Jorrocks. Oh! he is a gentleman, I’m sure—besides, a servant wouldn’t travel in a carriage you know, and he talked about greasing the wheels and all that sort of thing, which showed he was familiar with the thing.
“That’s very true,” replied the youth—“but a servant may travel in the rumble and pay for greasing the wheels all the same, or perhaps have to grease them himself.”
“Well, I should say he’s a foolish purse-proud sort of fellow,” observed another, “who has come into money unexpectedly, and who likes to be the cock of his party, and show off a little.”
Jorrocks. I’ll be bound to say you’re all wrong—you are not fox-hunters, you see, or you would know that that is a way the sportsmen have—we always make ourselves at home and agreeable—have a word for everybody in fact, and no reserve; besides, you see, there was nothing gammonacious, as I calls it, about his toggery, no round-cut coats with sporting buttons, or coaches and four, or foxes for pins in his shirt.
“I don’t care for that,” replied the sallow youth, “dress him as you will, court suit, bag wig, and sword, you’ll make nothing better of him—he’s a SNOB.”

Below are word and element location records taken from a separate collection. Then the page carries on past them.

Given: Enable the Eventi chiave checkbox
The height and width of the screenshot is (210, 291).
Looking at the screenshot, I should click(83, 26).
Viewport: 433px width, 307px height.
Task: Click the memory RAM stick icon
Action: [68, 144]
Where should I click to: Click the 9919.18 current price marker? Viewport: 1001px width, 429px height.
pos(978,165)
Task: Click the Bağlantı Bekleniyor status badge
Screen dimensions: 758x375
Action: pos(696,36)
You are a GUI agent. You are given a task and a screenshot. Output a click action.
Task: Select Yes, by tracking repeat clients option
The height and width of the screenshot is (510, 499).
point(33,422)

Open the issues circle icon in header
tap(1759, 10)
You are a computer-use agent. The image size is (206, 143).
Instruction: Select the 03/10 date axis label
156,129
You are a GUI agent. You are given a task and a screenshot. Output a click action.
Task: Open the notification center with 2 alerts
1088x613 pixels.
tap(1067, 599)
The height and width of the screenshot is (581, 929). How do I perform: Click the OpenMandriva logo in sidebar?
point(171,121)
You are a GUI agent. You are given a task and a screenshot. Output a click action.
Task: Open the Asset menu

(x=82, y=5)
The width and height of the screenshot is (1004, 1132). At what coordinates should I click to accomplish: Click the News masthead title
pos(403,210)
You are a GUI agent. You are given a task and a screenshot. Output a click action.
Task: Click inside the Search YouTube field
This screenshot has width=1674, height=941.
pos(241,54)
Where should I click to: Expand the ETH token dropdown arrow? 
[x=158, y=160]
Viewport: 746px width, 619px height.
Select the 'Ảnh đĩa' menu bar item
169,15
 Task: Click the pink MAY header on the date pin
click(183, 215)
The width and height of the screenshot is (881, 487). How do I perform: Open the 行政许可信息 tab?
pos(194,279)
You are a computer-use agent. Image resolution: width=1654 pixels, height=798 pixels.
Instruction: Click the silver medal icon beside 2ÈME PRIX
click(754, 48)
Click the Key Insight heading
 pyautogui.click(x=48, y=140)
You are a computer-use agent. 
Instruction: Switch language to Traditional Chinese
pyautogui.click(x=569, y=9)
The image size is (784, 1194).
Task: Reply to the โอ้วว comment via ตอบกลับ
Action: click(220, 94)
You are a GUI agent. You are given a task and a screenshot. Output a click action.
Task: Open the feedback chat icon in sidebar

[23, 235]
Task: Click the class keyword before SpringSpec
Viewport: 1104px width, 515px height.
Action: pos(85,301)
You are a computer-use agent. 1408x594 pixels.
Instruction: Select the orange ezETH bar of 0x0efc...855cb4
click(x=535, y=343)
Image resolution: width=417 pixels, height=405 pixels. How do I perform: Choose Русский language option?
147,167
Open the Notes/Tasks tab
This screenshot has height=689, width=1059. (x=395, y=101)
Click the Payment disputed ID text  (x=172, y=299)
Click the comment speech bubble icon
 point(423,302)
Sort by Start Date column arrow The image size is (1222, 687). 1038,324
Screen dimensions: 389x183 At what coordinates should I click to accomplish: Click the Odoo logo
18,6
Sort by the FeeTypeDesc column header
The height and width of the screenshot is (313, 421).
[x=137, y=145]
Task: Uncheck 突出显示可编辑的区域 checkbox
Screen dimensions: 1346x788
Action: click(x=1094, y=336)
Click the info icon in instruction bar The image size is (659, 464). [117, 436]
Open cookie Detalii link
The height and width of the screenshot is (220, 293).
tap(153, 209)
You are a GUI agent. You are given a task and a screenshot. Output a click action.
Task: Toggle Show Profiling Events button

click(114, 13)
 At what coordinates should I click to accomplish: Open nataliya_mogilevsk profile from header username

Jorrocks, getting up, runs to the table on which the hats were standing, saying, “I wonder if he’s left his castor behind him? I’ve always found a man’s hat will tell a good deal. This is yours, Mr. York, with the loop to it, and here’s mine—I always writes Golgotha in mine, which being interpreted, you know, means the place of a skull. These are yours, I presume, gentlemen?” said he, taking up two others. “Confound him, he’s taken his tile with him—however, I’m quite positive he’s a gentleman—lay you a hat apiece all round he is, if you like!”
“But how are we to prove it?” inquired the youth.
Jorrocks. Call in the waiter.
Youth. He may know nothing about him, and a waiter’s gentleman is always the man who pays him most.
Jorrocks. Trust the waiter for knowing something about him, and if he doesn’t, why, it’s only to send a purlite message upstairs, saying that two gentlemen in the coffee-room have bet a trifle that he is some nobleman—Lord Maryborough, for instance,—he’s a little chap—but we must make haste, or the gentleman will be asleep.